Backups are important. How many times have you read that you should always backup before doing this or that? How many times did the documentation actually explain how and what you should backup? And if it did, did it also explain how to restore the backup if needed? Unfortunately, backup and restore documentation is often lacking. And this is the case even for serious projects like Kubernetes. Read on to learn more about backups in Kubernetes how to do them, what to include and why.
If you search for “backup Kubernetes” on google you will probably find quite a lot of different solutions. Unfortunately, many of them do not explain the big picture. There are pages pointing out that you should do backups, some references to solutions like Velero and descriptions for how to back up etcd. But it is hard to find anything putting the pieces together. When I first wrote this post I referred to this issue about how to do Kubernetes backups and migrations from 2016. It was closed in the summer 2020 without a fix due to the complexity of the topic.
Why backup Kubernetes?
This may seem like a silly question but it is quite important to know what the backup is for before you decide on how to do it. Some may even wonder if backups are needed at all in Kubernetes. Isn’t it all about stateless applications that you can easily redeploy on any other cluster? Well state is still quite useful or even necessary, besides, avoiding downtime (due to migration) is still a thing for stateless applications. There are essentially two reasons for backing up:
- To be able to restore a failed control plane Node.
- To be able to restore applications (with data).
As you may know, the workload will happily keep running even if the control plane goes down. That is, unless the workload needs to talk to the API, of course. But this isn’t very helpful unless you are able to restore the control plane later. In other words, you need to make backups for the reason of restoring a control plane Node, or be forced to migrate to a new cluster if this happens. And this is of course especially important if you run a cluster with just a single control plane Node.
The second point in the list is relevant for restoring/migrating the workload to a new cluster or restoring a single failed application. This requires backups of all the resources in the cluster, along with any state stored in persistent volumes. Note that there is a difference here in that these resources should be completely cluster agnostic. In the previous case the backup was heavily tied to a specific cluster exactly because it was supposed to restore that same cluster. But here we are talking about only the workload, which should be able to run on any (similar) cluster.
We will focus mostly on the first point in this post: backing up and restoring a control plane Node.
Why not to backup Kubernetes?
You may notice that we didn’t mention backing up worker Nodes in the previous section. This is because workers should be interchangeable in Kubernetes. I.e. it should not matter what Node a Pod is running on. As long as there are sufficient resources left in the cluster, you should be able to take down/replace a worker without affecting the workload. Some Pods may have to be evicted and rescheduled of course, but if you build your applications correctly this should not be a problem.
If you find yourself needing backups of worker Nodes (for example because you are using local storage on the Node), you should really consider changing the way you deploy your applications instead. Otherwise you are not really taking advantage of what Kubernetes has to offer.
How to backup Kubernetes
The two reasons for backing up Kubernetes gives us (at least) two different backup strategies. One for etcd and relevant certificates in order to restore the control plane, and one for the applications running in the cluster. It’s time to take a look at how it can be done!

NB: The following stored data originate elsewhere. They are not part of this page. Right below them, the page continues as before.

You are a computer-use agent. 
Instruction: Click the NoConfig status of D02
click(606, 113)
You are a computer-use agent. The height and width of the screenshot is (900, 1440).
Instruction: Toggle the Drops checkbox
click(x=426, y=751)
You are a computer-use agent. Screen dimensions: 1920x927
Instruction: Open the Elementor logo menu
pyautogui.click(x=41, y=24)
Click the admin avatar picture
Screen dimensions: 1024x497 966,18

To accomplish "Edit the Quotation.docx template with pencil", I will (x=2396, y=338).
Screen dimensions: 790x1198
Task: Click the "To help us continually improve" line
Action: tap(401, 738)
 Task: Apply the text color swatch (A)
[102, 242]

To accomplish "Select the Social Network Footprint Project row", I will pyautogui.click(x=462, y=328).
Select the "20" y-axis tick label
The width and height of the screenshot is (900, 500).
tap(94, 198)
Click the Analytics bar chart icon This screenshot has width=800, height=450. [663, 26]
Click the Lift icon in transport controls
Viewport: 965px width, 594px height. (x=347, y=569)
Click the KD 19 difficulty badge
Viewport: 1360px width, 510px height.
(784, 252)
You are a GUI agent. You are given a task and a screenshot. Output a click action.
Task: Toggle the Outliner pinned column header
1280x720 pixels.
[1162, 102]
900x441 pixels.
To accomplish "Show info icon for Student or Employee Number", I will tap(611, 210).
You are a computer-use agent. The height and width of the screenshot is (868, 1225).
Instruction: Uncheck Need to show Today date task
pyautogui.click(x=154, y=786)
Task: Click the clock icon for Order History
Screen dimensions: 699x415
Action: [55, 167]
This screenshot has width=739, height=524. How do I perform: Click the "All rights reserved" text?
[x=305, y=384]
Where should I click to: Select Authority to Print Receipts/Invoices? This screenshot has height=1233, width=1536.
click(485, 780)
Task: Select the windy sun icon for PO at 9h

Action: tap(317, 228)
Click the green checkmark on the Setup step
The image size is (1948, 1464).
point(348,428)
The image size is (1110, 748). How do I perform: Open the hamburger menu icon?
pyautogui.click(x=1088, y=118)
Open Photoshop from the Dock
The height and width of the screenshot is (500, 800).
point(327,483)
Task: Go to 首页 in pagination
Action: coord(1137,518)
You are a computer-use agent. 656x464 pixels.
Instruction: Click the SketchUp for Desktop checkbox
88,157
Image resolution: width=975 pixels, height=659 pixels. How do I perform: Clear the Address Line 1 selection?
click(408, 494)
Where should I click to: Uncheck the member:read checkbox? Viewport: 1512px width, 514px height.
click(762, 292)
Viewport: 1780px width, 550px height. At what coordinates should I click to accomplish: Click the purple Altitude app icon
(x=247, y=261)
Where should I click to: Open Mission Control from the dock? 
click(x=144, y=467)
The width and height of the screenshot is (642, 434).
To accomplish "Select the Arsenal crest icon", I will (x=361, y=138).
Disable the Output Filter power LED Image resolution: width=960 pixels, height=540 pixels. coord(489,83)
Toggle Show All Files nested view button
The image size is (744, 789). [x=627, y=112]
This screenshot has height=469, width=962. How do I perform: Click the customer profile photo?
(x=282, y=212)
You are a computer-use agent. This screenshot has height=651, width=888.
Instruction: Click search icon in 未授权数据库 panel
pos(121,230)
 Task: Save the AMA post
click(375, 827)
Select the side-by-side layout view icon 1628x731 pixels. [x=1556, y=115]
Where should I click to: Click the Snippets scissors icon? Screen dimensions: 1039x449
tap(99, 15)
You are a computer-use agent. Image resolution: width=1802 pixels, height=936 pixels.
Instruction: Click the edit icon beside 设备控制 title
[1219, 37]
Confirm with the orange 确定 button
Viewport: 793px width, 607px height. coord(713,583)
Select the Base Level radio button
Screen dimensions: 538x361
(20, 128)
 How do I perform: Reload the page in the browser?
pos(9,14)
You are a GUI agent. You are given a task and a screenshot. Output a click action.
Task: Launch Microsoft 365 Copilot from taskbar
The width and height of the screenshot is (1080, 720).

The documentation on etcd for Kubernetes is quite good on a general level. But as a consequence, etcd is treated like a separate component with few connections to the Kubernetes world. This makes it hard to apply the knowledge. It’s simply unclear what an etcd snapshot has to do with your applications running in the Kubernetes cluster. Furthermore, there is no information about what else you need to backup. So let’s take a look at what’s needed and how to do it.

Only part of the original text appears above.